Einige Verehrer des Meisters fanden sich im Anschluss in der Limbacher Gaststätte »Stadt Wien« zusammen. Dies befindet sich nur wenige Meter vom ehemaligen Geburtshaus Gert Hofmanns entfernt. Hier war er auch bei seinem Besuch im Jahre 1990 zu Gast. Hier erinnerte er sich an seine Kinderjahre und die Aufgabe des Bierholens in einem Krug für den Großvater. Die Einrichtung der Gaststätte ist originalgetreu seit dem Jahre 1929 erhalten und steht heute unter Denkmalschutz.

Am Abend des 29. Januar 2011 gab es in »Stadt Wien« in Limbach-Oberfrohna etwas ganz Besonderes: gemeinsam hörte der kleine Kreis die Sendung von Katrin Wenzel über Gert Hofmann im MDR-Figaro.
Ohne Zweifel ein Ereignis.

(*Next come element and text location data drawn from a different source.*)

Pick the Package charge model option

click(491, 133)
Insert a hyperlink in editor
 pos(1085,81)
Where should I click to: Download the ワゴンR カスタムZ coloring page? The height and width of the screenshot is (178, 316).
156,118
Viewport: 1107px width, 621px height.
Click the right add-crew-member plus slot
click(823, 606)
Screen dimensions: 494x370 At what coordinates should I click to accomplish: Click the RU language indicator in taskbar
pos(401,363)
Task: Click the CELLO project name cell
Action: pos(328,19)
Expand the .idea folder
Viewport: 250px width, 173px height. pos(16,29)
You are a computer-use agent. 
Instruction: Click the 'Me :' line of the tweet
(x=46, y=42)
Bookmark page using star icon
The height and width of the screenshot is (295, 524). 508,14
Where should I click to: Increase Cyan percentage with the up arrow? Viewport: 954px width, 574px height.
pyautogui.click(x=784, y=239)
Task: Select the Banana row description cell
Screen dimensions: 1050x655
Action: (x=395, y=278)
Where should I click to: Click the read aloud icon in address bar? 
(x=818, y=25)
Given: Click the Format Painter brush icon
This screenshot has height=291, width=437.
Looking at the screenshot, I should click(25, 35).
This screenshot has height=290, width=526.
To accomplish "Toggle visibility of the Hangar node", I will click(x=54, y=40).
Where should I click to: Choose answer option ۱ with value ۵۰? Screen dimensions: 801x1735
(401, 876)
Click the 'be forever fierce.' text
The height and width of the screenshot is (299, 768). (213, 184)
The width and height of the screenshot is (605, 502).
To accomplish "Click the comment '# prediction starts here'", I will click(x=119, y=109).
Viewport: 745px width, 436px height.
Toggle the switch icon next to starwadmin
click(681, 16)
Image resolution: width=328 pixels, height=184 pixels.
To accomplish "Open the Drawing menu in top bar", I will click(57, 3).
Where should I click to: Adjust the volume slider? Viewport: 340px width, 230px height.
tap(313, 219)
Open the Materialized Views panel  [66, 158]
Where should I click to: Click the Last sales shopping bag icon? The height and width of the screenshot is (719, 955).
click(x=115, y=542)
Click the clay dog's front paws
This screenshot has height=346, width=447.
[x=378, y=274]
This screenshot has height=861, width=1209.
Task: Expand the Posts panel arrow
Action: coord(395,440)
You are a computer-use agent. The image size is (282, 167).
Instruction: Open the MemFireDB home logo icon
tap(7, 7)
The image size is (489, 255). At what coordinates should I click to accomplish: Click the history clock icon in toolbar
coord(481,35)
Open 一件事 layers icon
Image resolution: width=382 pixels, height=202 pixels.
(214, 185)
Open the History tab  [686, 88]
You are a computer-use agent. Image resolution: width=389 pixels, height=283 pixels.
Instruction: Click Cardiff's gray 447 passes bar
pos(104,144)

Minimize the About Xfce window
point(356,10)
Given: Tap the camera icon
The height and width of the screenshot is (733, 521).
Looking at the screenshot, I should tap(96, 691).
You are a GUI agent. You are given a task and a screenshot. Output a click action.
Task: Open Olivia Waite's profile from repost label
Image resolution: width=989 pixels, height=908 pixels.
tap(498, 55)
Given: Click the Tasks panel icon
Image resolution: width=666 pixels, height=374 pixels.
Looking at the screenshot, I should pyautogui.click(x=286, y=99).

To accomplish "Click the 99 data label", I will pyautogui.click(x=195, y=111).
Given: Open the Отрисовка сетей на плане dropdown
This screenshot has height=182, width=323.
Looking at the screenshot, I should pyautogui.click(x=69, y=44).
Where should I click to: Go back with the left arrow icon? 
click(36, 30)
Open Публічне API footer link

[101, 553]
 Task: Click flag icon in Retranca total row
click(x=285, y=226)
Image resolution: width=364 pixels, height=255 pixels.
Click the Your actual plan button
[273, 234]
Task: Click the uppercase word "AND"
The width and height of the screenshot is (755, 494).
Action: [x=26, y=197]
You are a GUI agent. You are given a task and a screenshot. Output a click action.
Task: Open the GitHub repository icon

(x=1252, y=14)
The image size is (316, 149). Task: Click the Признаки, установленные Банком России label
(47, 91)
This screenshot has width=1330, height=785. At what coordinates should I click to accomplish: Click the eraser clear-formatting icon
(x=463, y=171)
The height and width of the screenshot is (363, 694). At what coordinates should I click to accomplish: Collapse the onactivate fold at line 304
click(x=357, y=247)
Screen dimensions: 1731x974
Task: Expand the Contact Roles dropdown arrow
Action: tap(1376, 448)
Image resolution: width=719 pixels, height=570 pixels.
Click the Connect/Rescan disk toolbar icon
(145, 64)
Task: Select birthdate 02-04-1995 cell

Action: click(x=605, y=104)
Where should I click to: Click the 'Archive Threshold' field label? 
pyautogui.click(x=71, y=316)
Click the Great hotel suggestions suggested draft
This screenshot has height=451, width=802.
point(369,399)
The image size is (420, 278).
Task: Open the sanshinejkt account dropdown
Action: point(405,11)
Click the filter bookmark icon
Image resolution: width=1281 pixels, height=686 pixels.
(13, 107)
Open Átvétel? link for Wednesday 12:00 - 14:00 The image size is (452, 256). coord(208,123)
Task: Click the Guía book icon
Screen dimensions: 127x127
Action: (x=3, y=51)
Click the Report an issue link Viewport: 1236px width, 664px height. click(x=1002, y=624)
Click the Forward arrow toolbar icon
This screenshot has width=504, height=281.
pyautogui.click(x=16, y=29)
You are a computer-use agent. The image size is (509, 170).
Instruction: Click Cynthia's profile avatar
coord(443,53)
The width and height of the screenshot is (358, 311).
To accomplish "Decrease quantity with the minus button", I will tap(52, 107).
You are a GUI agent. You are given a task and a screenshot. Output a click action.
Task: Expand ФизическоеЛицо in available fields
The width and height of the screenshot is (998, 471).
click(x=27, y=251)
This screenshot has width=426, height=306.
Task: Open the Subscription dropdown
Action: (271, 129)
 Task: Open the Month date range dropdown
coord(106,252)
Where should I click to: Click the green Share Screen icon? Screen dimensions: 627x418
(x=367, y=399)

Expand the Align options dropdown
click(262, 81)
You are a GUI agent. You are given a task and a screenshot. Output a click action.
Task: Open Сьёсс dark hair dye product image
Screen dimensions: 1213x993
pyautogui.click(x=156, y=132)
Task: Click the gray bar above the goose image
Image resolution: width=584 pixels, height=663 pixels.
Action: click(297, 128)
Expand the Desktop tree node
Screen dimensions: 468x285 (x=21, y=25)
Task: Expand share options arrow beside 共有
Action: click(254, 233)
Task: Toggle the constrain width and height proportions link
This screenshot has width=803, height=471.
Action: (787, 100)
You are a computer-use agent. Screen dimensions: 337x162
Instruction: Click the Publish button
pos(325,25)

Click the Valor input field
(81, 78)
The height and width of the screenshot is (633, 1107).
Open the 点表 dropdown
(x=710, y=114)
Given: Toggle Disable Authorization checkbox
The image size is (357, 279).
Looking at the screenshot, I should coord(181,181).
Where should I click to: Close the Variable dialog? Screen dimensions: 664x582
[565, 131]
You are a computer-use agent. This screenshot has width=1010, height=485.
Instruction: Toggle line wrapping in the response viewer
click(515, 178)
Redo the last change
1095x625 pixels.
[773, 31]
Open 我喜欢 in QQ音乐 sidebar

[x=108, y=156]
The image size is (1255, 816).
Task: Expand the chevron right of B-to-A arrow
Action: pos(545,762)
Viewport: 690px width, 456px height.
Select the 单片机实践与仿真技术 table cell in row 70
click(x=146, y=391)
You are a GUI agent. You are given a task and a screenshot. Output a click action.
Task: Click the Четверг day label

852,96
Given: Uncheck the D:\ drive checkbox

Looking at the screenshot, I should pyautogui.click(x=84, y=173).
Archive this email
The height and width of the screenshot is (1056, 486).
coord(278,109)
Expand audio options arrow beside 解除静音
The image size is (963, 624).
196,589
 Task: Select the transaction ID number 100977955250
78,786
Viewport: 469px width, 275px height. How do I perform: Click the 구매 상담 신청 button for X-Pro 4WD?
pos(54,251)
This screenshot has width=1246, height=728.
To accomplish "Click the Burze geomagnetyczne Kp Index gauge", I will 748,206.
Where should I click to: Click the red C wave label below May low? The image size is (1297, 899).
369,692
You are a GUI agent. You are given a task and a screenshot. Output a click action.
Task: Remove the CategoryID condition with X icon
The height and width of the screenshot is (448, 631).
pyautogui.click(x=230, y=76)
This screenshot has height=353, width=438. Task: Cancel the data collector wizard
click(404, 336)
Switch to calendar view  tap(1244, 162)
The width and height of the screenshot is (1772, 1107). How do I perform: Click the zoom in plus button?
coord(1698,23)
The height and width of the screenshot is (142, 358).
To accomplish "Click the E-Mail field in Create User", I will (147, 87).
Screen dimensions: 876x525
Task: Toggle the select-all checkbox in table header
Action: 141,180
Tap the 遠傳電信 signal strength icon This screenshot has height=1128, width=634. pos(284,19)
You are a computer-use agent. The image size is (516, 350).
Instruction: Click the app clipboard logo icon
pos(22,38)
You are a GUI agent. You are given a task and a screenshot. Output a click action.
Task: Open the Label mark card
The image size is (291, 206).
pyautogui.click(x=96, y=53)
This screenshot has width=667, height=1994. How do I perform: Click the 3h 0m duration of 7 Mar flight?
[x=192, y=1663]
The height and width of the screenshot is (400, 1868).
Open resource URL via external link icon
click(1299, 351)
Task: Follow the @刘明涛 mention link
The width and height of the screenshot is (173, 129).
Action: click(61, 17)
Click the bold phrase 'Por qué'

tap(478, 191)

Wir bedauern alle, die nicht dabei waren.
Johannes Eichenthal

Information

Das Gesamtwerk Gert Hofmanns wird vom Carl-Hanser-Verlag München/Wien betreut.

Der Roman »Der Kinoerzähler« erschien im Jahre 2009 in einer Sonder-Edition der Tageszeitung »Die Welt« im Axel Springer-Verlag. ISBN 978-3-941711-22-8

Das Hörspiel »Autorengespräch« wurde erstmalig am 8.9.1970 im WDR gesendet.Der Text ist in dem Band Gert Hofmann: Die Überflutung. 4 Hörspiele. Fischer Verlag Frankfurt/Main 1981, zu finden. ISBN 3-596-27059-6

Die Rundfunk-Sendung von Katrin Wenzel zum 80. Geburtstag Gert Hofmanns finden Sie unter www.mdr-figaro.de

Der MDR-Figaro sendet am 7.2.2011 um 22.00 Uhr anlässlich 60 Jahre Hörspielpreis der Kriegsblinden und 80. Geburtstages Gert Hofmanns sein mit dem Preis für das Jahr 1982 ausgezeichnetes Hörspiel: Die Brautschau des Dichters Robert Walser im Hof der Anstaltswäscherei von Bellelay, Kanton Bern. (NDR 1982)

Im Anschluss, um 23.05 Uhr, werden zudem Ausschnitte aus der Preisverleihung am 26.4.1983 im Plenarsaal des Bundesrates gesendet. (WDR 1983)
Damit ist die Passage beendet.